# Tool list / Procedure needed for checking and adjusting backlash on an '04-'06 GTO



## Robk46 (Jul 23, 2010)

Guys, been lurking for a while, and have a couple questions. I recently bought an '05 A4 GTO with 65k miles on it. I knew the rears on these cars had issues, so I bought this car knowing the rear end whine it had was common. I have the typical 40-50mph whine, with it getting progressively quieter the faster I go. Can't hear it at 100+! I would like to know how to check the backlash, and what tools I need to check and possibly adjust it with, and how. Thanks!:cheers


----------



## jpalamar (Jul 22, 2008)

Don't know the procedure but I think the whine has nothing to do with the blacklash part.


----------



## Robk46 (Jul 23, 2010)

Hmmm. I've read in a few posts where people have thought whine was caused by improperly set backlash from the factory. I know on different diffs, if the gears are set with too little or too much backlash, you get whine and clunking.


----------



## jpalamar (Jul 22, 2008)

When was the last time you changes your diff fluid and what did you use?


----------



## Robk46 (Jul 23, 2010)

2k miles ago. Torco RGO 85w140 with 2 ounces F type modifier.


----------



## GM4life (Mar 18, 2007)

I replied to your PM.

This some things that I didn't put in the PM that I just thought of:
Backlash is adjusted by side adjusters. You can buy the tool from Speed inc. its about $100 or if you have the srap metal to make one yourself. You may need the non-click type torque wrench to adjust them too.


----------



## Robk46 (Jul 23, 2010)

Here's a link to the tool. http://www.speedinc.com/cont.cfm?cid=C0000719

I'll probably tackle this in a couple weeks. I'm just going to check the pinion and make sure it's close to spec, check the backlash, and make sure all the ring gear bolts are tight.


----------



## pctek (Jul 18, 2010)

Robk46 said:


> Here's a link to the tool. Speed Inc - Pure Power
> 
> I'll probably tackle this in a couple weeks. I'm just going to check the pinion and make sure it's close to spec, check the backlash, and make sure all the ring gear bolts are tight.
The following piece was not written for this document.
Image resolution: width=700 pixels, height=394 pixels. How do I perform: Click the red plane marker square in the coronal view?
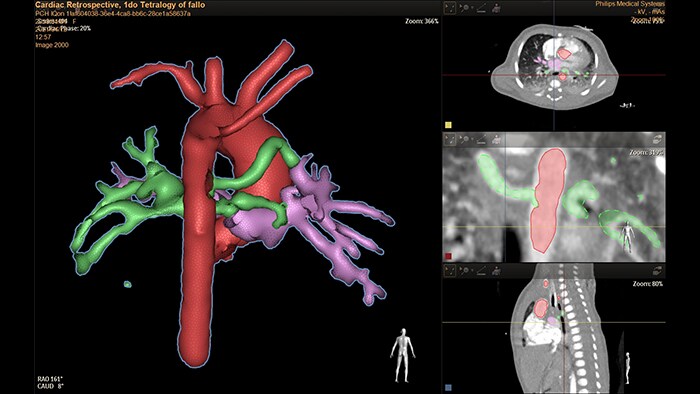tap(448, 256)
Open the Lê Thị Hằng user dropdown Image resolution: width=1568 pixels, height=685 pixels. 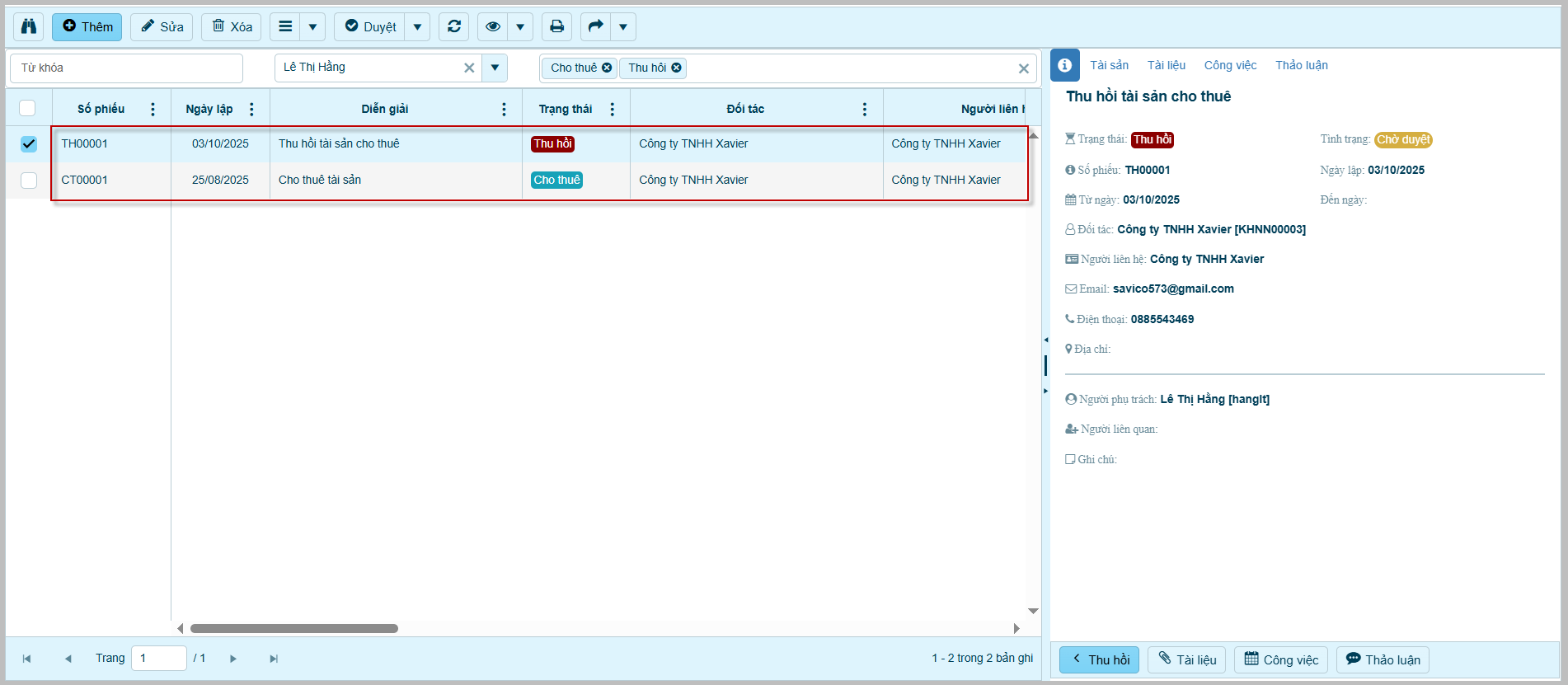click(495, 68)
Can someone please explain how to use this tool to quiet the common whine of the diiff I dont get it yet? Thanks

I have a slight but not loud whine from the common speed of around 40-55 mph while the gas is aplied, but gets quiet when let go of gas. I can live with it it doesnt bother but if this tool can fix it then, can someone tell me how.


----------



## Robk46 (Jul 23, 2010)

Probably won't fix it. It's just a tool to use to adjust the side adjusters, which are used to change the backlash of the pinion gear. From what I've been able to gather, the backlash on these differentials was not set correctly from the factory and cause a whine. The pinion not set up correctly can cause this also. I thought I'd spend a few bucks and buy the tools to adjust it if my dial indicator says the backlash is out of whack or I find that my pinion nut is loose when I check it out.


----------



## pctek (Jul 18, 2010)

Robk46 said:


> Probably won't fix it. It's just a tool to use to adjust the side adjusters, which are used to change the backlash of the pinion gear. From what I've been able to gather, the backlash on these differentials was not set correctly from the factory and cause a whine. The pinion not set up correctly can cause this also. I thought I'd spend a few bucks and buy the tools to adjust it if my dial indicator says the backlash is out of whack or I find that my pinion nut is loose when I check it out.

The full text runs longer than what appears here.